Task prompt: In the data that follows, find the line with "附加资源 (331, 167)"; transcribe it, every later line up to the one with "Scholarship table (733, 123)", and that line as well, exactly and with no others.

Source material:
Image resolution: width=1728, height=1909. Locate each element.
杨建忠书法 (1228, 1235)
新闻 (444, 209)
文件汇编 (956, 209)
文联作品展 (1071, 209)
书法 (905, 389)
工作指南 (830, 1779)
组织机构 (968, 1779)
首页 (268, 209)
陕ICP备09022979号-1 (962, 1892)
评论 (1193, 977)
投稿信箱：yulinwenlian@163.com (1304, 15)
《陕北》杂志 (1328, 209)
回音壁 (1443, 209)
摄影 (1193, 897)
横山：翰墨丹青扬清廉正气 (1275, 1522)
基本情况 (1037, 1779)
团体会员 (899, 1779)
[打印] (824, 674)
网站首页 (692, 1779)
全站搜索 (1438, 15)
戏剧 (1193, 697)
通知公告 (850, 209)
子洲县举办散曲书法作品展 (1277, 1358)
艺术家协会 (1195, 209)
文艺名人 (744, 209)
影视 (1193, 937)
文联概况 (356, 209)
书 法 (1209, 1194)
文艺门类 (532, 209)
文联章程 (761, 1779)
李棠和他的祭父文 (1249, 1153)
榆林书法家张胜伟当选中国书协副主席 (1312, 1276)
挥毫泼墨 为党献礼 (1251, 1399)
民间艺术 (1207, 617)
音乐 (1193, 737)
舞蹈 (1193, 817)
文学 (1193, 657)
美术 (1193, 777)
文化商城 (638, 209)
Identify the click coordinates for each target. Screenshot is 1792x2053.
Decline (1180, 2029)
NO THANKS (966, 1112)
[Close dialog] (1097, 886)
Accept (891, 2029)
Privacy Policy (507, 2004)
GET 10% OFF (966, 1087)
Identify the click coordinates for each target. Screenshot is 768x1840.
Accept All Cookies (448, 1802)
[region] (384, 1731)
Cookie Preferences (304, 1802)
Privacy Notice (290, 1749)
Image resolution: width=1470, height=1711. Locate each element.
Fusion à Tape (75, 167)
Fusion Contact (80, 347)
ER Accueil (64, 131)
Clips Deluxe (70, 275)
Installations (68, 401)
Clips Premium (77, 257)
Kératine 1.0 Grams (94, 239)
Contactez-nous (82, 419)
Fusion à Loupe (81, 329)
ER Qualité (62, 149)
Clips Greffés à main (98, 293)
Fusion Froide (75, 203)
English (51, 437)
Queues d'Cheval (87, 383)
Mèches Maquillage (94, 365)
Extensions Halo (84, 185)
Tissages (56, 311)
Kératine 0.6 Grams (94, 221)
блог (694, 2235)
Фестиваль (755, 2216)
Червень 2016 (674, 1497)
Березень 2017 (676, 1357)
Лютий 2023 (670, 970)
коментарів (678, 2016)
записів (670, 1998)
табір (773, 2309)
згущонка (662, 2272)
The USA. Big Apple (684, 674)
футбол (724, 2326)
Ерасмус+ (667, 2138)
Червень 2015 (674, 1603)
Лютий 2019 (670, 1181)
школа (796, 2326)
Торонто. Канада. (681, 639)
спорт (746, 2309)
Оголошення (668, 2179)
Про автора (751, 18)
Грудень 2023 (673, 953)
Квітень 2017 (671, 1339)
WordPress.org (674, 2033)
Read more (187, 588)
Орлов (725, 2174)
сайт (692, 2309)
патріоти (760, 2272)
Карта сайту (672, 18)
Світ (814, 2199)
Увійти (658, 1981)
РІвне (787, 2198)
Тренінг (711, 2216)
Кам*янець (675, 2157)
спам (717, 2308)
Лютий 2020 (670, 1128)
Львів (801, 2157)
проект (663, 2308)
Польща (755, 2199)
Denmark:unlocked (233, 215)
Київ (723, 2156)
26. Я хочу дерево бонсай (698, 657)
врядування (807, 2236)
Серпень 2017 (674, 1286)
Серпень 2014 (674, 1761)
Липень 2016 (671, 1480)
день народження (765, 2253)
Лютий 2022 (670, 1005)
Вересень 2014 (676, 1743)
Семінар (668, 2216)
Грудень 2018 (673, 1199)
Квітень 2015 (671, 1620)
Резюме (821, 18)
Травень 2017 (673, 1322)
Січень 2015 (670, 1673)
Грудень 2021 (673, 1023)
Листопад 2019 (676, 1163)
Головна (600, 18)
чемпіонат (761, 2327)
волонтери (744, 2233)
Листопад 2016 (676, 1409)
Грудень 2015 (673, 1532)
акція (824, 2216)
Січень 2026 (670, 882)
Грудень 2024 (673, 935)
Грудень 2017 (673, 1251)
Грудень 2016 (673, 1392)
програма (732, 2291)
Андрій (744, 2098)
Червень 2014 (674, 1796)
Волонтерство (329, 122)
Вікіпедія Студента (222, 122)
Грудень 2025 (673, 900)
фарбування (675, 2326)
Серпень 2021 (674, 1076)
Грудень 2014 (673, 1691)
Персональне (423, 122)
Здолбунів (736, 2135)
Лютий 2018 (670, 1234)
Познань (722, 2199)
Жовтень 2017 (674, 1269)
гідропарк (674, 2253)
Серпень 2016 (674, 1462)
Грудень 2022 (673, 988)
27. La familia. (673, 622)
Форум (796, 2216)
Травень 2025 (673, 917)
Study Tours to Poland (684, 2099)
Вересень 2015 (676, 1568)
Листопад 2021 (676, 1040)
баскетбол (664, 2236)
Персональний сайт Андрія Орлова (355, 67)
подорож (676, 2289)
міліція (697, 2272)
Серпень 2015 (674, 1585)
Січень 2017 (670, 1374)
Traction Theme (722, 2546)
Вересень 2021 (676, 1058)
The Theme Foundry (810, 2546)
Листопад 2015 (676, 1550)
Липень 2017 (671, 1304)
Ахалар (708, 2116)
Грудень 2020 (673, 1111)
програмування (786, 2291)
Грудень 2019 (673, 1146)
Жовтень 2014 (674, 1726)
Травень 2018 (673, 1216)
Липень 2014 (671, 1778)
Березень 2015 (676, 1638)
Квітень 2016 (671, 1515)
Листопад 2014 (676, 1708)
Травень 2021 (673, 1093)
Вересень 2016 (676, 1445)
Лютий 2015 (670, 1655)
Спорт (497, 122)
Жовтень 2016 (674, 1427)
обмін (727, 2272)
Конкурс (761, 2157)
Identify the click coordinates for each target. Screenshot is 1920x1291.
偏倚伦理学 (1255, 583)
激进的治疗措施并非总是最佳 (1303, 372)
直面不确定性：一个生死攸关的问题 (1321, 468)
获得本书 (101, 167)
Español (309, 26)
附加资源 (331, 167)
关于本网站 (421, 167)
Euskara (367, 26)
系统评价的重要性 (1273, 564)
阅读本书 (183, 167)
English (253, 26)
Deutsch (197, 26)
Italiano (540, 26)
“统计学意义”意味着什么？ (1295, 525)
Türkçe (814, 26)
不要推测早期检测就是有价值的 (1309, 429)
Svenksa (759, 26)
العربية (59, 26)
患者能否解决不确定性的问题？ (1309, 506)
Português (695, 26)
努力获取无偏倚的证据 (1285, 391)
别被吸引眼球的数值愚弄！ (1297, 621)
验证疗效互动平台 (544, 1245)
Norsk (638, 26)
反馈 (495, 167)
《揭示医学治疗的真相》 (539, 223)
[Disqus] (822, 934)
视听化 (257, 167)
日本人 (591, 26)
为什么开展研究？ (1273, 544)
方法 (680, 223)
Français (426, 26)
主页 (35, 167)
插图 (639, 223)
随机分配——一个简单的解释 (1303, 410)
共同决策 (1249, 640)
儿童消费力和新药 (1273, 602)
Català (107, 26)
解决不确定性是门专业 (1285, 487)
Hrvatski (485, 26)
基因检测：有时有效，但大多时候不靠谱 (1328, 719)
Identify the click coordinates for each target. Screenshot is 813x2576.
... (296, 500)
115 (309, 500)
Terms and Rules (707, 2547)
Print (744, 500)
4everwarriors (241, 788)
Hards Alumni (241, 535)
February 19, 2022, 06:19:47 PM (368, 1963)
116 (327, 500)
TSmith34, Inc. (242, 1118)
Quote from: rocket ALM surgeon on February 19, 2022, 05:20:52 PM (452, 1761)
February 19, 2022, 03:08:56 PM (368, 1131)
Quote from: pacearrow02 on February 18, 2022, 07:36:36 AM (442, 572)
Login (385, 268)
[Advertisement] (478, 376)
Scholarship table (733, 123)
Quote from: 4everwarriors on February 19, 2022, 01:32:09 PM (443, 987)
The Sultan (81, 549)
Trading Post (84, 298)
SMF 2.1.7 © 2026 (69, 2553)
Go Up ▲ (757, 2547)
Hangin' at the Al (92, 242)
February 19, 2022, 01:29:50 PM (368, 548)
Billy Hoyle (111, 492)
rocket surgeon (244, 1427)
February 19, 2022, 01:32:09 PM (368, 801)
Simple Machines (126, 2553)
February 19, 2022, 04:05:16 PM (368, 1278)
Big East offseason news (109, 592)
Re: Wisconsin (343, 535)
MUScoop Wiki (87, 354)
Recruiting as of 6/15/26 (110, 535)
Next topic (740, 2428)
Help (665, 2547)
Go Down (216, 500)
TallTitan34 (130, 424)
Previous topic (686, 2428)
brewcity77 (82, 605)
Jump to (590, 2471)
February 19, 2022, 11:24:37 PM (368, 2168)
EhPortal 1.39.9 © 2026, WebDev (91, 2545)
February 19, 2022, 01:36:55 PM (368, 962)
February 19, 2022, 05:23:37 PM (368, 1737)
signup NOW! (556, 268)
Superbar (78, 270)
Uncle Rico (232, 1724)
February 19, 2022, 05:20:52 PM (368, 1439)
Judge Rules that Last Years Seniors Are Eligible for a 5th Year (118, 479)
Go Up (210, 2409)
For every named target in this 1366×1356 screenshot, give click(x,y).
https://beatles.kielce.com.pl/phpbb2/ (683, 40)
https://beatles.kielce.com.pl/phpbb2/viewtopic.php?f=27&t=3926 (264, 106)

Answer to this task:
附加资源 (331, 167)
关于本网站 (421, 167)
Euskara (367, 26)
系统评价的重要性 (1273, 564)
阅读本书 (183, 167)
English (253, 26)
Deutsch (197, 26)
Italiano (540, 26)
“统计学意义”意味着什么？ (1295, 525)
Türkçe (814, 26)
不要推测早期检测就是有价值的 (1309, 429)
Svenksa (759, 26)
العربية (59, 26)
患者能否解决不确定性的问题？ (1309, 506)
Português (695, 26)
努力获取无偏倚的证据 (1285, 391)
别被吸引眼球的数值愚弄！ (1297, 621)
验证疗效互动平台 (544, 1245)
Norsk (638, 26)
反馈 (495, 167)
《揭示医学治疗的真相》 (539, 223)
[Disqus] (822, 934)
视听化 (257, 167)
日本人 (591, 26)
为什么开展研究？ (1273, 544)
方法 (680, 223)
Français (426, 26)
主页 (35, 167)
插图 (639, 223)
随机分配——一个简单的解释 (1303, 410)
共同决策 (1249, 640)
儿童消费力和新药 (1273, 602)
Català (107, 26)
解决不确定性是门专业 (1285, 487)
Hrvatski (485, 26)
基因检测：有时有效，但大多时候不靠谱 (1328, 719)
Identify the click coordinates for each target. Screenshot is 813x2576.
... (296, 500)
115 (309, 500)
Terms and Rules (707, 2547)
Print (744, 500)
4everwarriors (241, 788)
Hards Alumni (241, 535)
February 19, 2022, 06:19:47 PM (368, 1963)
116 (327, 500)
TSmith34, Inc. (242, 1118)
Quote from: rocket ALM surgeon on February 19, 2022, 05:20:52 PM (452, 1761)
February 19, 2022, 03:08:56 PM (368, 1131)
Quote from: pacearrow02 on February 18, 2022, 07:36:36 AM (442, 572)
Login (385, 268)
[Advertisement] (478, 376)
Scholarship table (733, 123)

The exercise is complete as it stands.